In March this year, Venture Production floated on the London Stock Exchange, raising more than 32 million pounds ($47.05 million) in capital.
Dingwall said: "What the market liked (about Venture) was its differentiated strategy."
The shares have held around steady, more or less in line with the overall sector.
By 1245 GMT, Venture Production shares were flat at 167-1/2 pence. Some analysts have said the smaller, independent sector in general is growing in importance for the mature North Sea as multinationals turn their attention towards younger fields. "For smaller companies the opportunities are going to get better," Dingwall argued.
"Majors are already in the process of rationalising. Big players are going to reshape their portfolios. If they are not going to invest, they will sell it off."
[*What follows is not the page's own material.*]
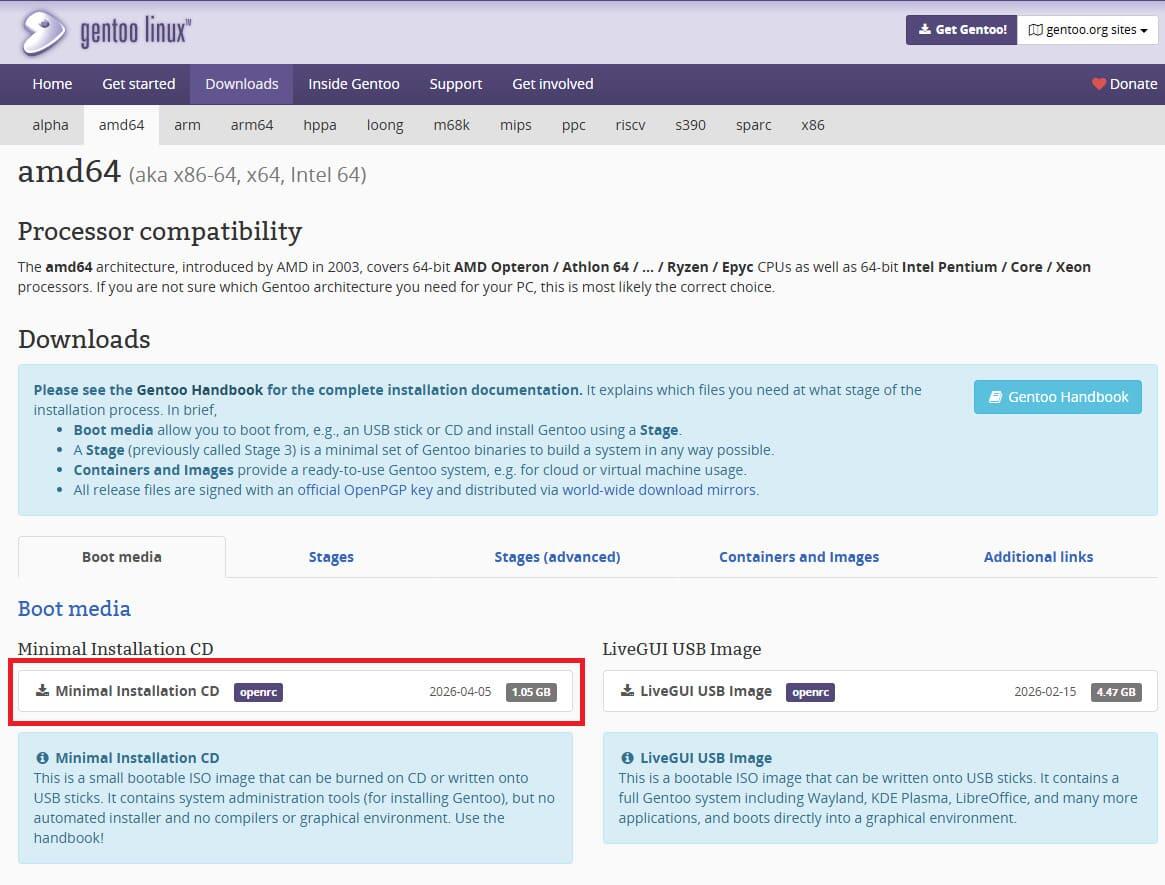Screen dimensions: 1165x885
Task: Go to the Inside Gentoo menu
Action: point(353,84)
He also said a new 10 per cent British tax imposed on North Sea operators companies in the April budget was damaging for the industry as a whole, but less damaging for companies like Venture Production, which are seeking to acquire new assets in the province, than for majors which are scaling back.
"We've lost value, you can't duck from that, but we got our assets at good prices," Dingwall said.
Chancellor Gordon Brown's new levy adds to an existing 30 per cent corporation tax and Petroleum Revenue Tax (PRT) which is levied on some fields, but he sweetened the pill with higher allowances for reinvestment and a promise to remove royalties payable on older fields.
The industry has said the changes will drain it of an extra £7.6 billion by 2010 if oil prices stay at the government's forecast of $21.50 a barrel.
It is lobbying for Brown to revoke the measures. Although he has so far shown no sign of doing so, Dingwall predicted that if investment plummeted in the North Sea, as many warn it will, the government would be forced to change tack.
"This tax will make sure that the decline (in the North Sea) continues. Most basins which get to this level of maturity are incentivised," Dingwall said.
"If there are serious problems, the Treasury will change."